Segment Start: Data for the task

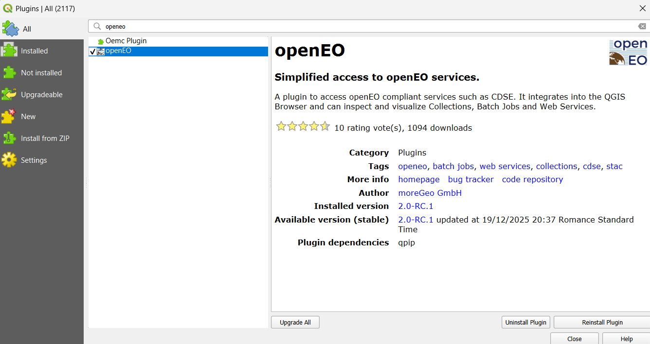This screenshot has height=344, width=650.
Task: Click the Not installed puzzle icon
Action: 8,72
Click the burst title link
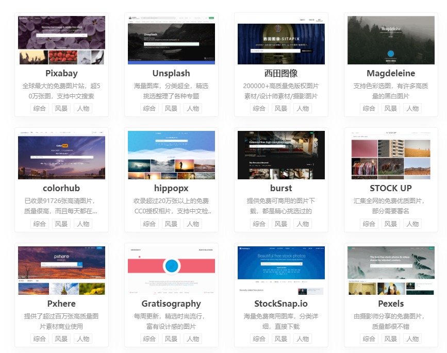Screen dimensions: 447x353 click(281, 188)
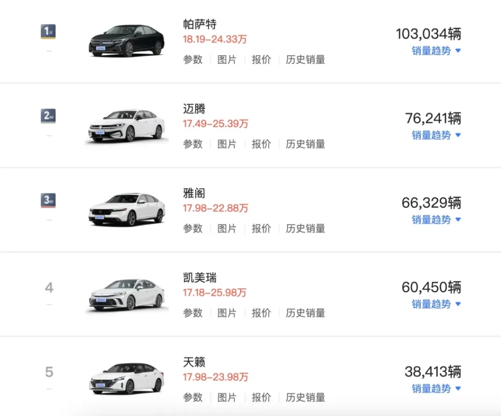Click the second-place rank badge icon
The image size is (501, 416).
48,116
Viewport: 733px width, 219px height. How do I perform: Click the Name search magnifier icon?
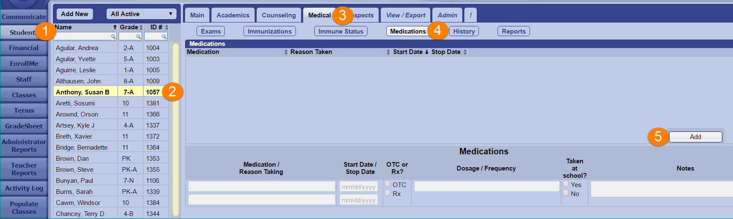pos(113,37)
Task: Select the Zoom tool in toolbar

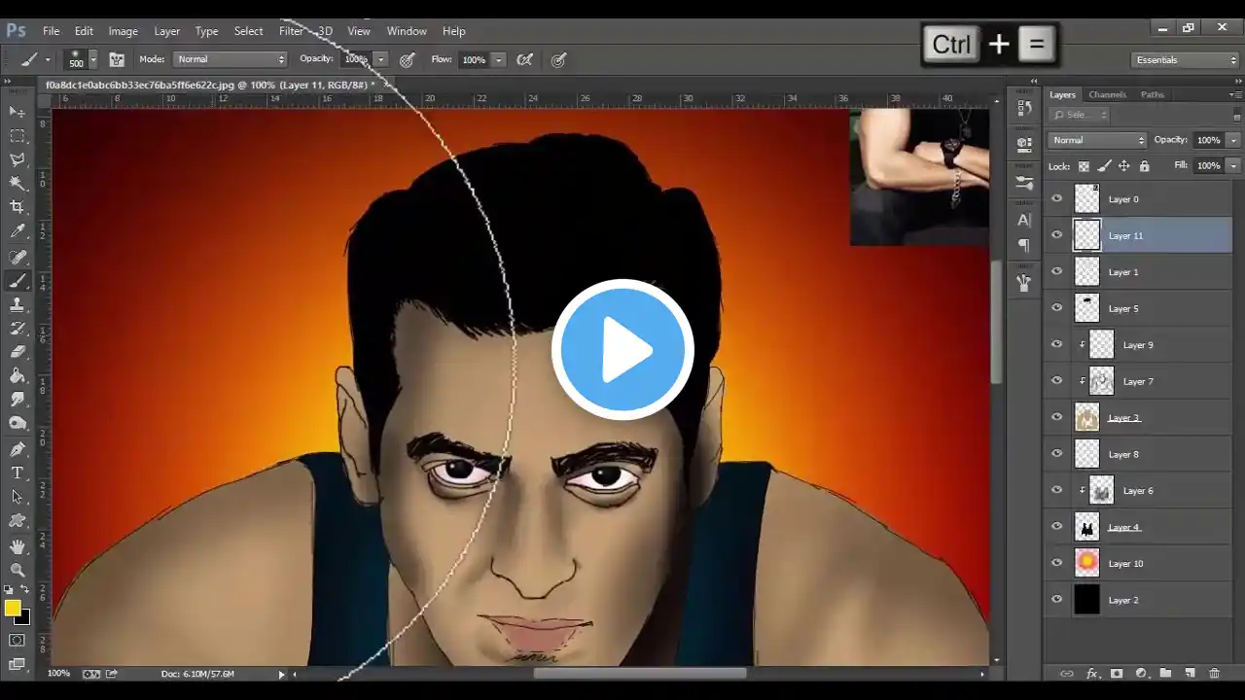Action: 18,571
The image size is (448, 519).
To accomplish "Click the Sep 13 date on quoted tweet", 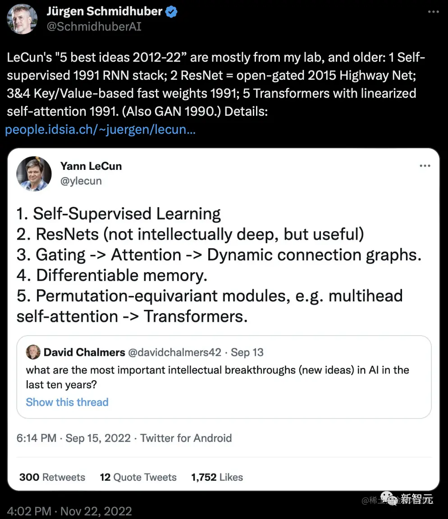I will tap(247, 352).
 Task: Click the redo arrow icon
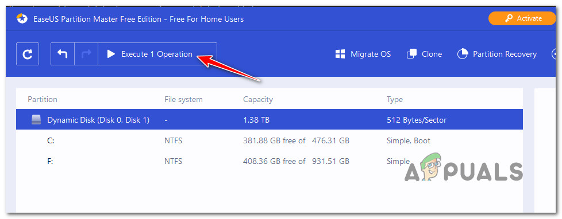pyautogui.click(x=86, y=54)
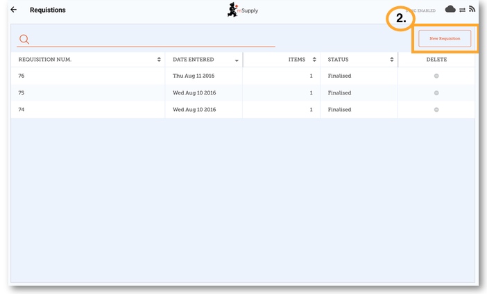Click the back arrow icon

(x=14, y=10)
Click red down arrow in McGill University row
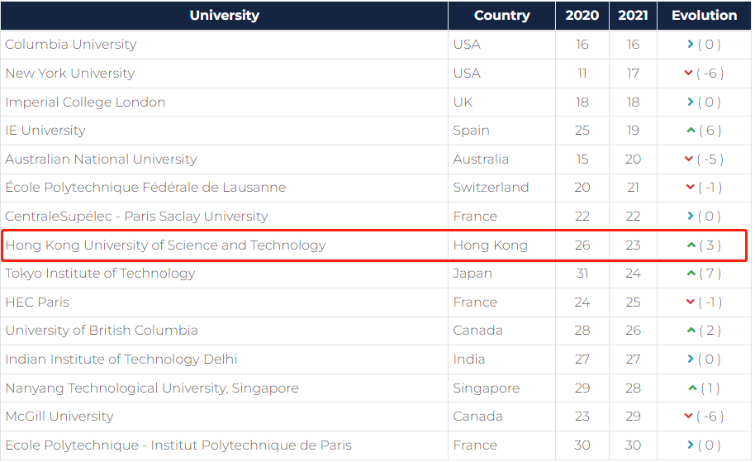The width and height of the screenshot is (755, 462). [689, 417]
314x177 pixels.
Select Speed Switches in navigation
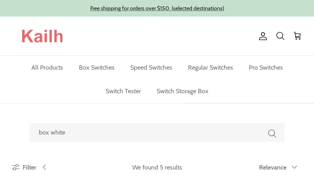151,68
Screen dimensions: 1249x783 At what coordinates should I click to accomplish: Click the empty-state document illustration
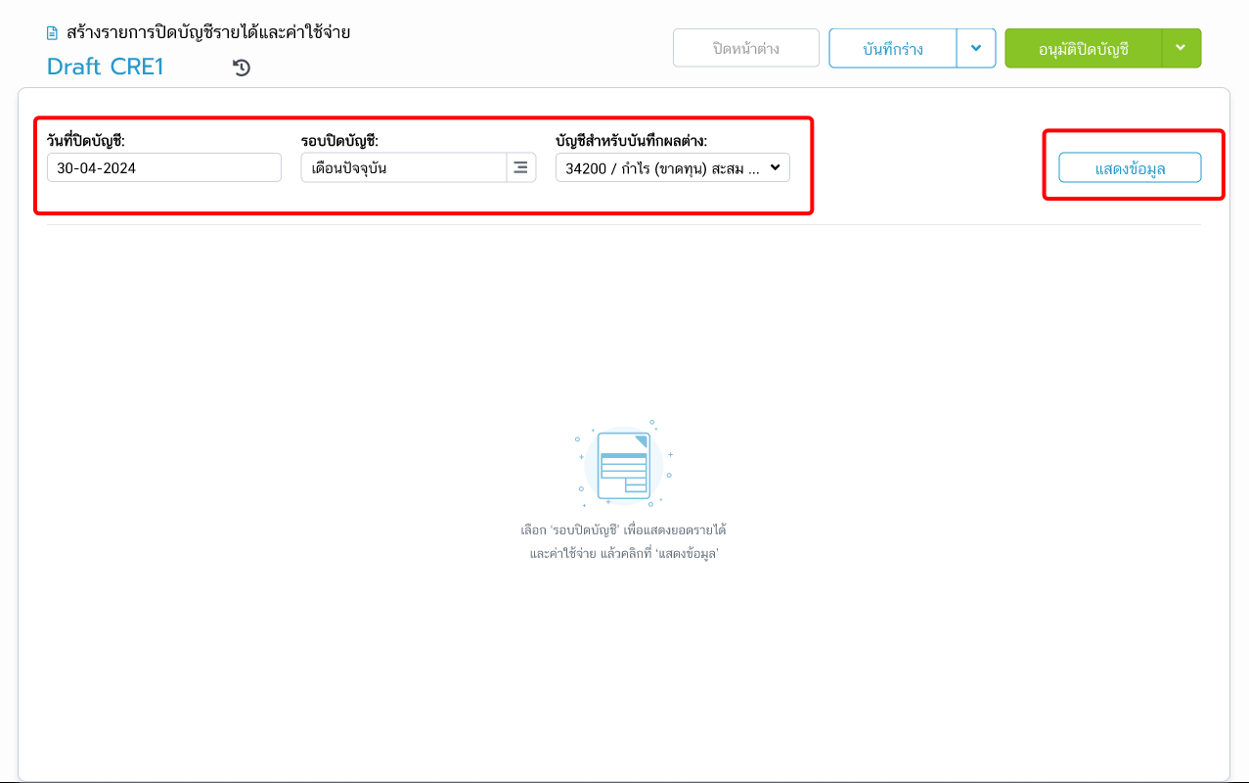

Segment End: Data for the task

# Exercise prompt
Line by line, reproduce exactly the lines from the one containing "314x177 pixels." through the final line of the material, both included, leaving every picture out.

# Result for this task
314x177 pixels.
Select Speed Switches in navigation
151,68
Screen dimensions: 1249x783 At what coordinates should I click to accomplish: Click the empty-state document illustration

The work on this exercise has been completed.